Property values have also been rising, making households feel wealthier. Home prices in 20 U.S. cities increased 12.9 percent from February 2013 after a 13.2 percent gain in the year ended in January, according to an index from S&P/Case-Shiller on April 29.
Improvements in the labor and housing markets are helping underpin the consumer spending that makes up almost 70 percent of the economy. Purchases climbed 0.9 percent in March, the most since August 2009, following a 0.5 percent gain in February that was larger than previously estimated. Incomes increased by the most in seven months, Commerce Department figures showed last week.
MasterCard Inc., the second-biggest payments network, attributed buying to improved consumer sentiment after reporting profit that beat analyst estimates for the first quarter.
“Consumers continue to spend more in some interesting sectors, like airlines, lodging, restaurants, furniture and furnishings,” Ajaypal Banga, the company’s chief executive officer, said on a May 1 earnings call. “That reflected the increased consumer confidence we saw in the quarter.”
Today’s comfort survey found improved optimism among senior citizens and blacks, who posted their best reading since August. Sentiment among homeowners matched the strongest level since 2007.

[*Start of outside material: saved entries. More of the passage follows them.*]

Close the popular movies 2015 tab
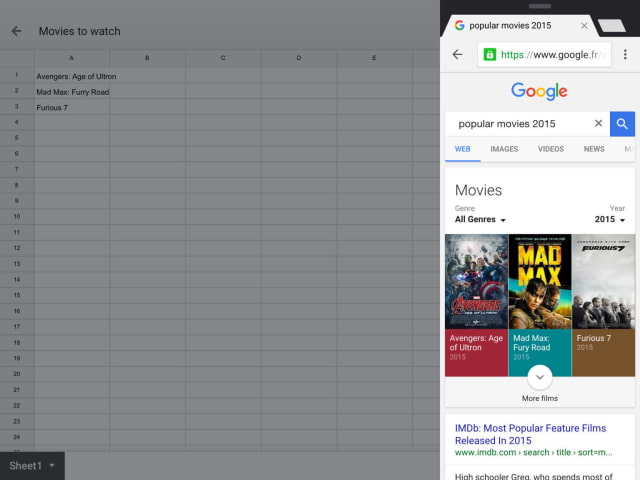640x480 pixels. tap(584, 25)
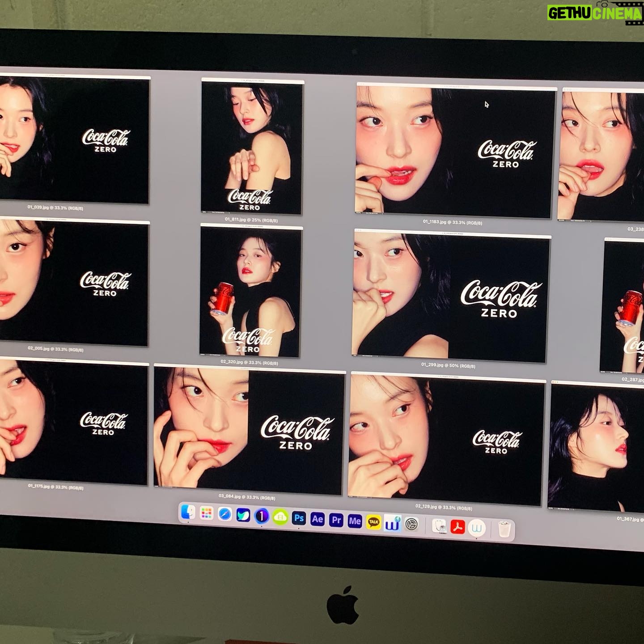Select the 01_811.jpg image window
This screenshot has height=644, width=644.
[252, 148]
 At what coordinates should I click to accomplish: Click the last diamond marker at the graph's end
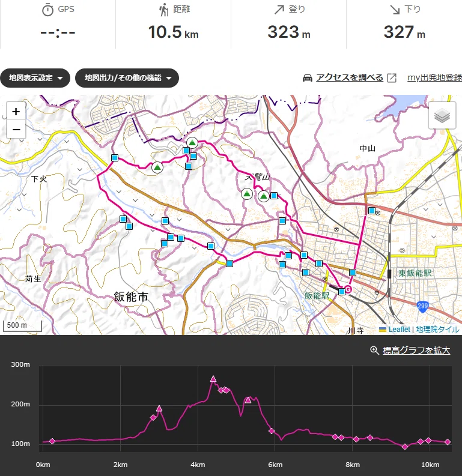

While confidence cooled among most income groups, those earning less than $15,000 were the most upbeat since March. Sentiment among those living in the South reached the highest level since December 2007.

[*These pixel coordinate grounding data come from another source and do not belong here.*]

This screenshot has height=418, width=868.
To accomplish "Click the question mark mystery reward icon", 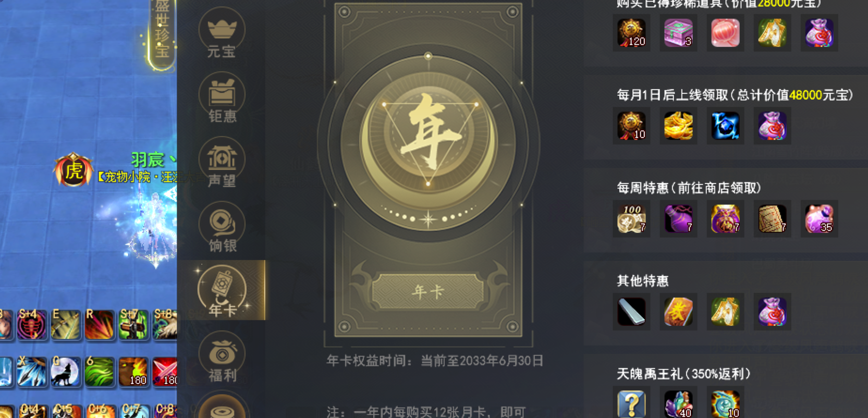I will (631, 404).
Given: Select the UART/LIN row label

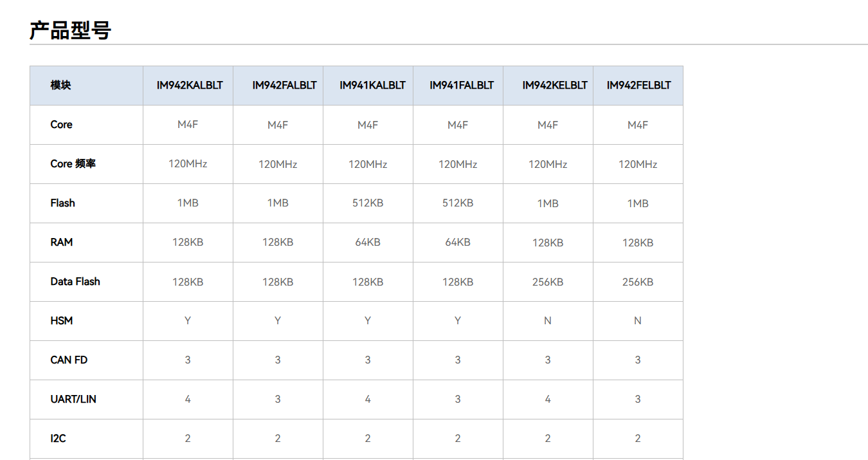Looking at the screenshot, I should coord(73,400).
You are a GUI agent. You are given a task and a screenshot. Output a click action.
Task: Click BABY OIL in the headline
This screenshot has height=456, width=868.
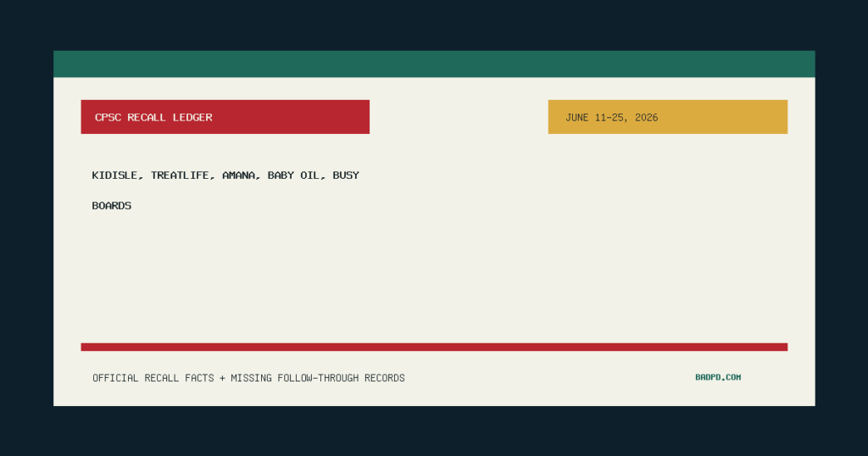tap(293, 175)
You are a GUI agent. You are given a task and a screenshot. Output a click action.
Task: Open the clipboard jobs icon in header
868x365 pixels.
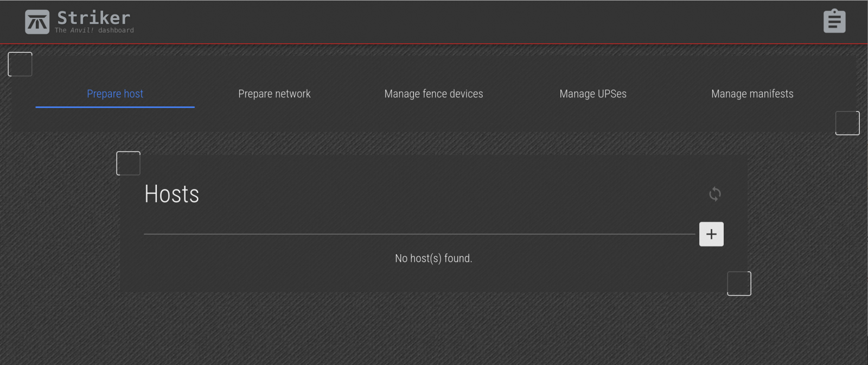pos(834,22)
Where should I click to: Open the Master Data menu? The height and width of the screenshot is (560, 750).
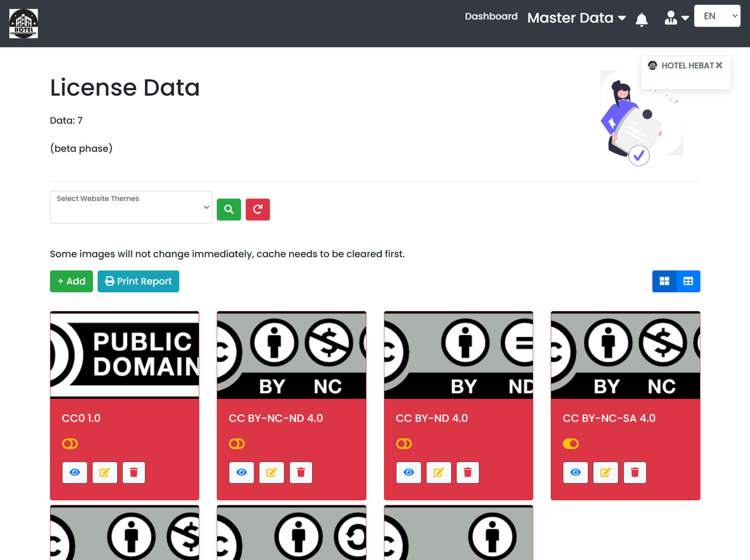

Gas prices remain elevated. A gallon of unleaded at the pump cost $3.67 on May 7, up from $3.32 at the start of the year, according to data collected by automotive group AAA. At the same time, prices have started to ease after approaching $3.70 at the end of April.
Brusuelas said that a sustained decline in gasoline prices “should provide a tailwind for consumers, who will have a little more discretionary spending power.”

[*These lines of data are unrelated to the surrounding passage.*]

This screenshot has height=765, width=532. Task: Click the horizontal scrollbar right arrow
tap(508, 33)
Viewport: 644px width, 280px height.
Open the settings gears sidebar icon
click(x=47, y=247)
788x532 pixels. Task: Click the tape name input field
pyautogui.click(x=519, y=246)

This is the second release in which the Bloomberg comfort index has been presented on a scale of zero to 100 rather than the previous minus 100 to 100, with the midpoint shifting to 50 from zero. The change doesn’t affect the gauge’s components, their relationship to each other or their correlation with other economic indicators. Historical data has been revised and analysis of trends, values and other variables aren’t affected.